How should a Builder proceed when there is insufficient or inadequate detail on the contract drawings and specifications? The most obvious option it to seek the appropriate information from the designer, but the following options are also available.

Method 1 - BCA Acceptable Construction Practice
This option involves reading the required detail directly from the BCA. The problem is that only a limited number of simple applications are available.

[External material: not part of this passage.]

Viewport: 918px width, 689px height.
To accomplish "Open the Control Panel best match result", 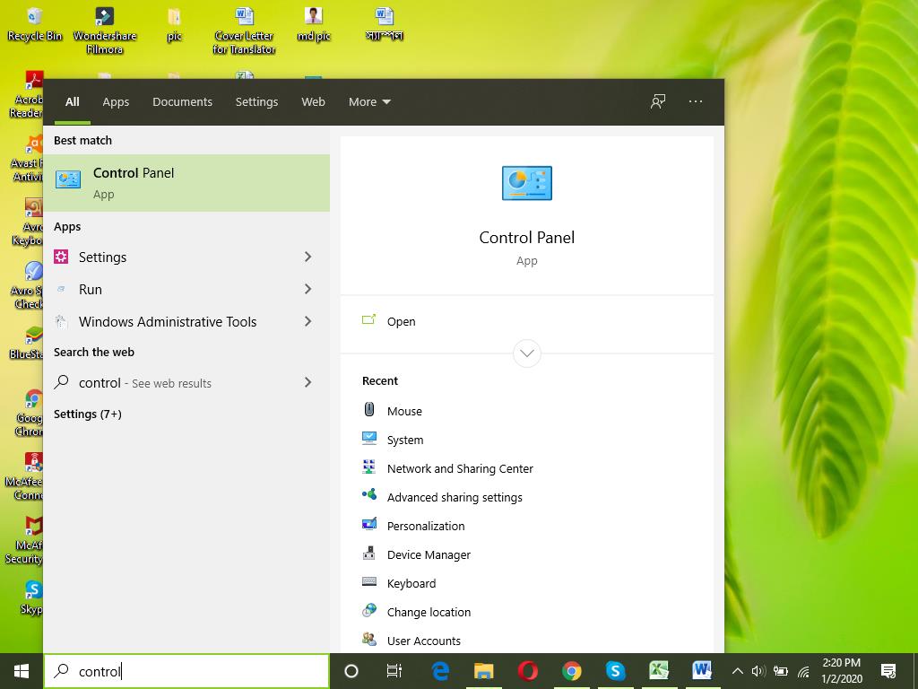I will (186, 182).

Method 2 - BCA Acceptable Construction Manuals (Australian Standards etc.)
These provide more comprehensive designs than are normally available in the BCA, although the standards are usually complex and often may be difficult to interpret. Most Australian Standards provide design rules, for use and interpretation by designers, and these are often lacking in the construction detail necessary on site. On the other hand, Industry Manuals may provide more construction-friendly details, although only a small number of such manuals have the status of "Acceptable Construction Manuals", as defined in the BCA.

Method 3 - Manufacturer's Details
Manufacturer's details, when available, provide information applicable to a limited range of particular products. Builders should ensure that the details meet the particular requirements of Australian Building Regulations and Australian Standards, particularly if the product is manufactured or developed overseas. Failure to acquire such assurance could result in installations that do not meet local requirements, and may be liable to rejection. One possibility is to assess the details under the BCA Alternative Solutions option.

Method 4 - Standard Details and Specifications
Industry Associations and organizations such as Electronic Blueprint provide details of specific forms of construction, often free of charge. To download free Electronic Blueprint construction specifications and details, access www.electronicblueprint.com.au Similar to the situation for Manufacturer's Details, Builders should obtain assurance that the details meet the particular requirements of Australian Building Regulations and Australian Standards, including (if necessary) assessment under the BCA Alternative Solutions option.

Method 5 - Common Practice
Tradesmen have a wealth of practical experience, but are often unaware of the detailed requirements of particular parts of the BCA or relevant Australian Standards. The Builder must assume responsibility for the work of the trades working under their direction.

Example
Problem: Determine the required size of steel lintel to span 3.3 m while supporting brick veneer.

Solution: The table shows that each of the first three methods provides a different size of lintel.

Caution: The designer (Architect, Engineer or Builder as appropriate) must select with care and be prepared to take responsibility for the choice. To ensure protection to the designer, the providers of Standard Details and Specifications must present all options, and allow designers to choose freely.